From my research (across Discourse and the legacy Google Group), it appears that this is possible, by doing the following -
Set-up the Scala Stream collector, write to a Kinesis stream
[batch] Set-up the Kinesis LZO S3 sink to write the raw events to S3
[batch] Configure the EMR ETL Runner / StorageLoader to enrich + load thrift records from S3
[real-time] Set-up a parallel stream enrichment process
Bear in mind that this scenario implies essentially two enrichment processes (one for each of the pipeline). We are working on “unifying” this step to be common for both of the pipelines running in parallel.
Is there an example of the configuration for this process? Essentially, I’m trying to understand how to feed each enrichment processes (batch + real-time) from the same collector output.

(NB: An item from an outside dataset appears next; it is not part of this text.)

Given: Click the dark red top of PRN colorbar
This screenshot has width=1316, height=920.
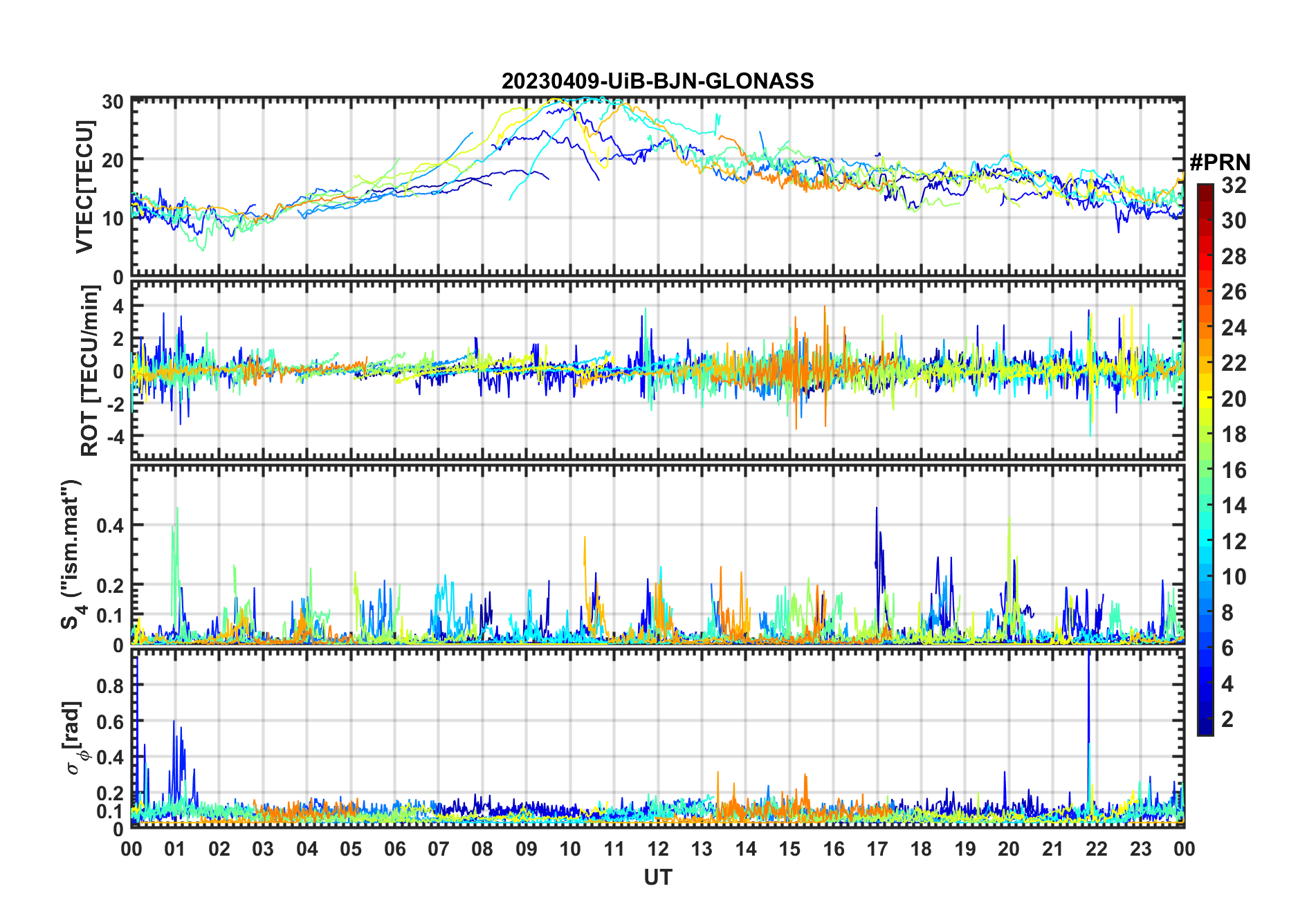Looking at the screenshot, I should pyautogui.click(x=1205, y=189).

Hi all this is an old thread but we are looking to do a similar thing as in have parallel pipelines where we are batching into redshift. I read elsewhere that snowplow has moved away from this but for us this is the right architecture as it is vastly cheaper to batch into redshift.
Is this still possible? We implemented the bootstrap to try out snowplow and connected kinesis to redshift however behind the scenes it is constantly hitting redshift which is driving our costs up unnecessarily. we would be find with batching a few times a day / daily.
@yangabanga spark transformer is actively maintained, but we do not provide a terraform stack to go with it.
You could also consider increasing window size here in steam transformer to 60min or longer to get fewer batches. It is likely to be a lot cheaper than running EMR, even at minimum configuration.